In recent years, as an accumulator device applicable to usage that requires high energy density and high output characteristics, attention has been focused on a lithium ion capacitor.
Such a lithium ion capacitor is often used in an environment where a temperature change is considerable. Thus, a reduction in initial capacity and energy density of the lithium ion capacitor under a low-temperature environment has been a major problem.
Specifically, in a low-temperature region of around −30° C., viscosity of an electrolyte solution increases and thus mobility of electrolyte ions decreases in pores of activated carbon constituting a positive electrode active material. This causes such problems that charge and discharge capacity significantly decreases and internal resistance increases. Thus, in order to increase the mobility of electrolyte ions at low temperatures, activated carbon having a large pore volume (cc/g) has been used as a positive electrode active material. However, although the internal resistance is decreased at low temperatures by using the activated carbon having a large pore volume (cc/g), the use of such an activated carbon alone decreases density of the positive electrode, thus causing a problem that capacity per volume (F/cc) becomes low.

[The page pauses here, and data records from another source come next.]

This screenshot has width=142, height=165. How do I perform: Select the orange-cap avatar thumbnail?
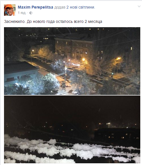10,10
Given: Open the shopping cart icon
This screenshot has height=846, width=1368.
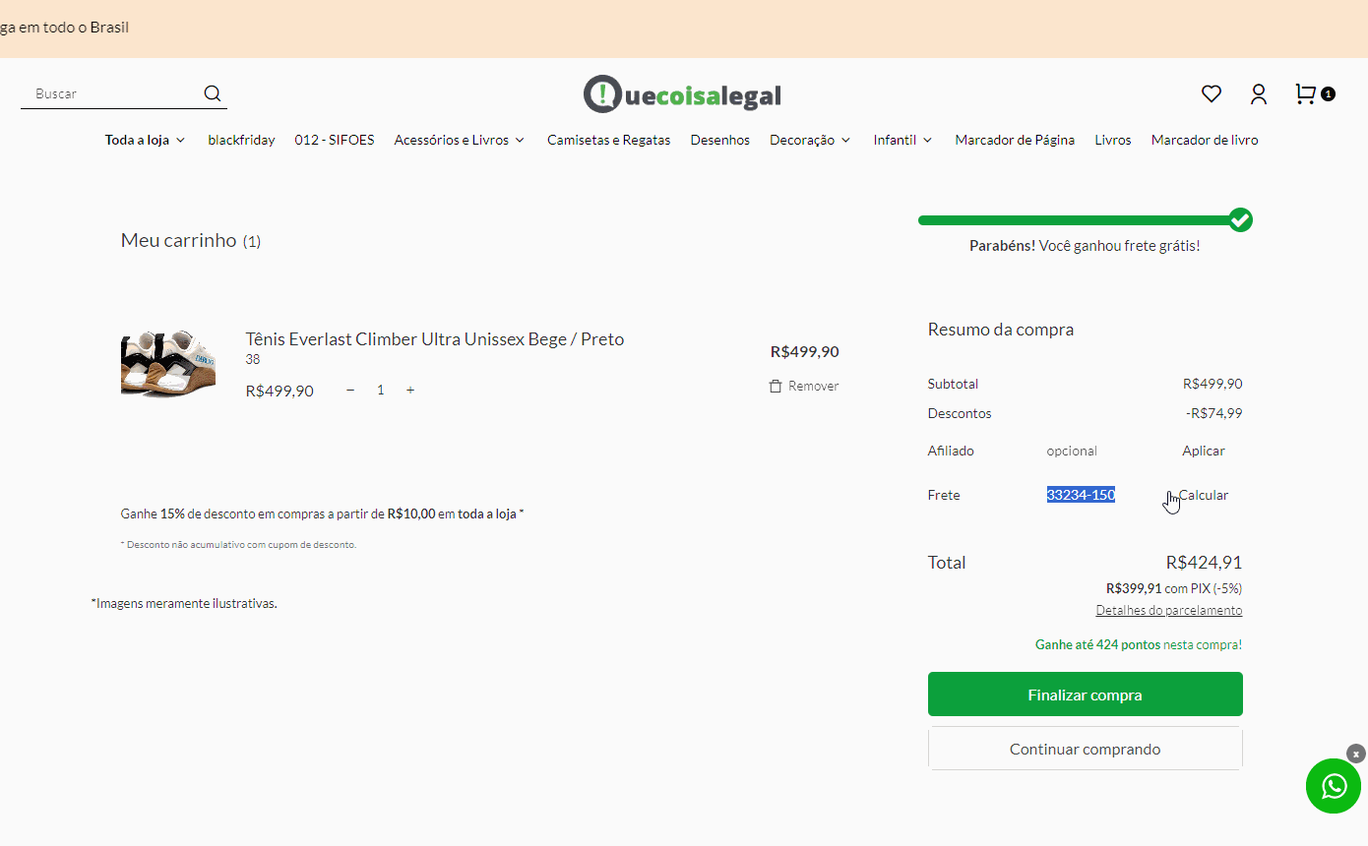Looking at the screenshot, I should tap(1306, 94).
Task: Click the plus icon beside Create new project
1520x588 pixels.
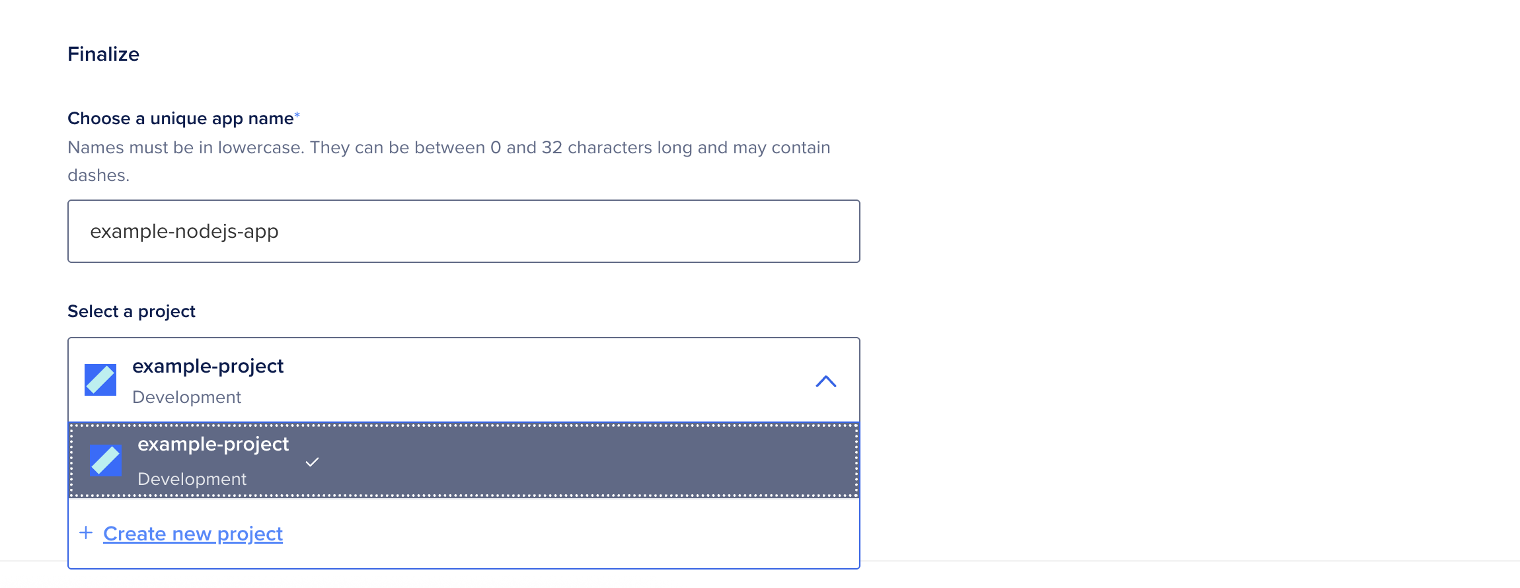Action: pyautogui.click(x=86, y=532)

On the other hand, in order to achieve further improvement in performance of an electric double layer capacitor under a low-temperature environment, there is proposed a technique for improving charge and discharge characteristics and internal resistance characteristics by using activated carbon having a pore diameter determined by a BJH method within a range of 1.0 to 1.5 nm and a peak value of pore volume within a range of 0.020 to 0.035 cm3/g (see, for example, Patent Literature 1).
However, the activated carbon descried in Patent Literature 1 has a BET specific surface area as small as 1500 to 2200 m2/g. Thus, using such activated carbon as a positive electrode active material in the lithium ion capacitor causes a problem that the charge and discharge capacity decreases even at normal temperature.

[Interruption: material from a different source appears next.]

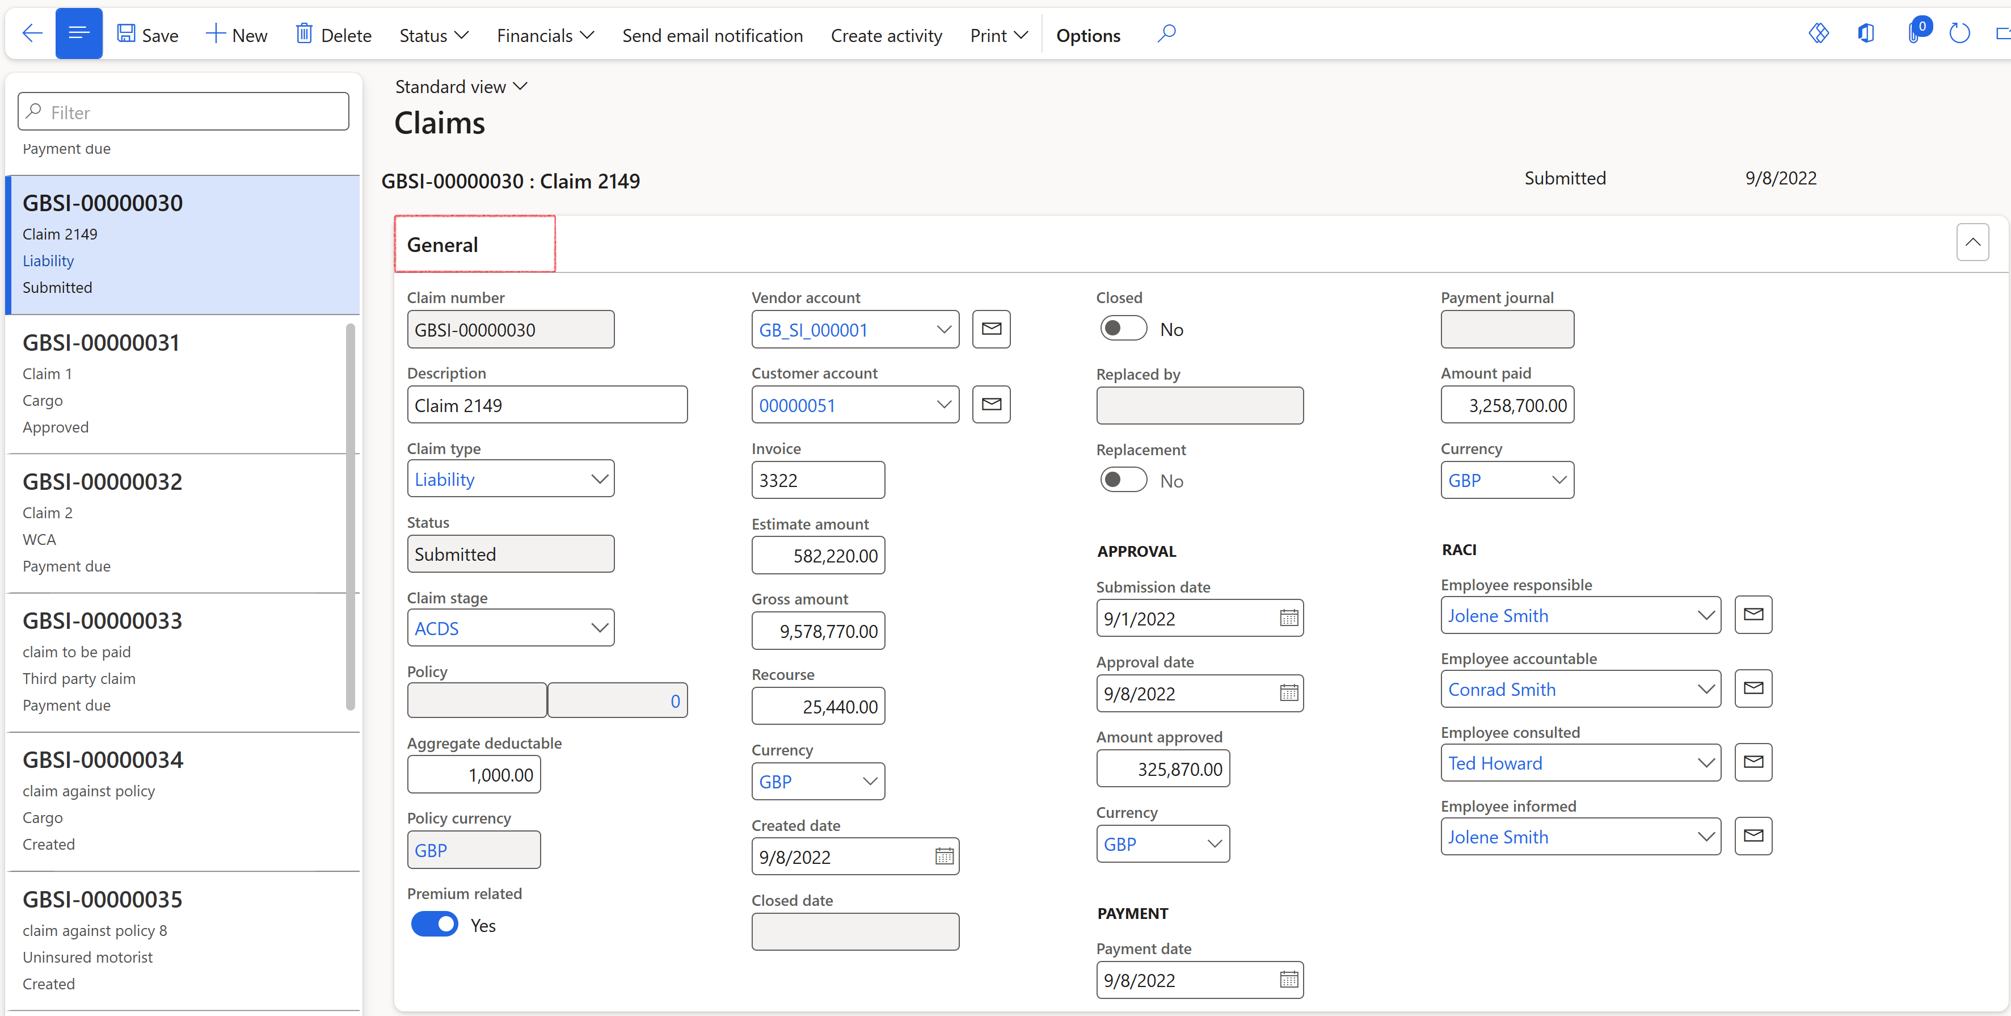Open the Claim stage dropdown
Screen dimensions: 2011x1016
click(x=599, y=629)
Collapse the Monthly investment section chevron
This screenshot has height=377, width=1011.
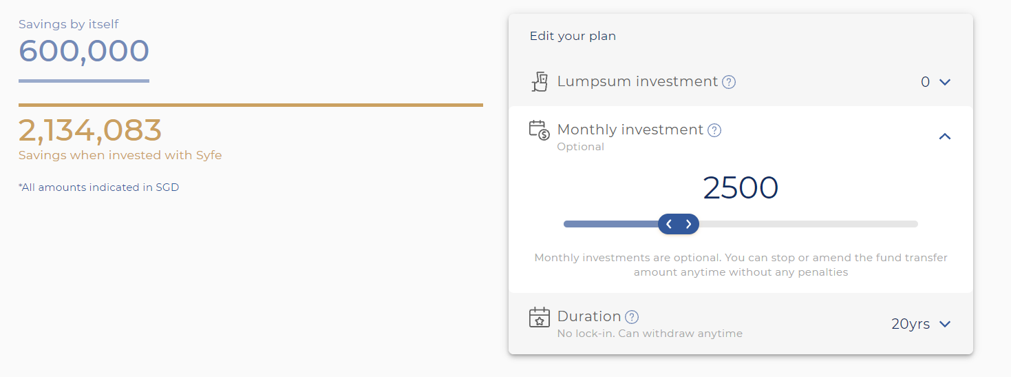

Further, as a positive electrode active material for lithium ion capacitor, there is proposed activated carbon having the BET specific surface area of 1500 to 3000 m2/g, a ratio (A) of a volume of pores having a pore diameter of not lower than 0.6 nm and lower than 1 nm to that having a pore diameter of not lower than 0.6 nm and not more than 200 nm within a range of 0.48≤A≤0.70, a ratio (B) of a volume of pores having a pore diameter of not lower than 1 nm and not more than 6 nm to that having a pore diameter of not lower than 0.6 nm and not more than 200 nm within a range of 0.20≤B≤0.52, and a total pore volume within a range of 1.21 cc (mL)/g to 1.62 cc/g (See Patent Literature 2).
However, the positive electrode active material described in the prior art document 2, which has the BET specific surface area of 1500 to 3000 m2/g and the ratio (A) of the volume of pores having a pore diameter of not lower than 0.6 nm and lower than 1 nm within the range of 0.48≤A≤0.70, has an insufficient pore volume in a range of pore diameter necessary for increasing the charge and discharge capacity at around −30° C. This causes a problem that a lowering rate of the charge and discharge capacity at −30° C. with respect to that at normal temperature increases.

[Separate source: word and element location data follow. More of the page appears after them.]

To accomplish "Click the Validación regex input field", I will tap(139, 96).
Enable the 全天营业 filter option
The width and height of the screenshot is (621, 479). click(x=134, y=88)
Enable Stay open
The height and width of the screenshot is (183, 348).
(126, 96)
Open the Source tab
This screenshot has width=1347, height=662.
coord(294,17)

Further, in either of the above prior art documents, there is no description relating to pore characteristics of an electrode incorporated into the lithium ion capacitor. Thus it has been unclear as to what kinds of pore characteristics are preferable in the electrode that is constituted by the positive electrode active material as well as other auxiliary materials such as a conductive aid and a binder.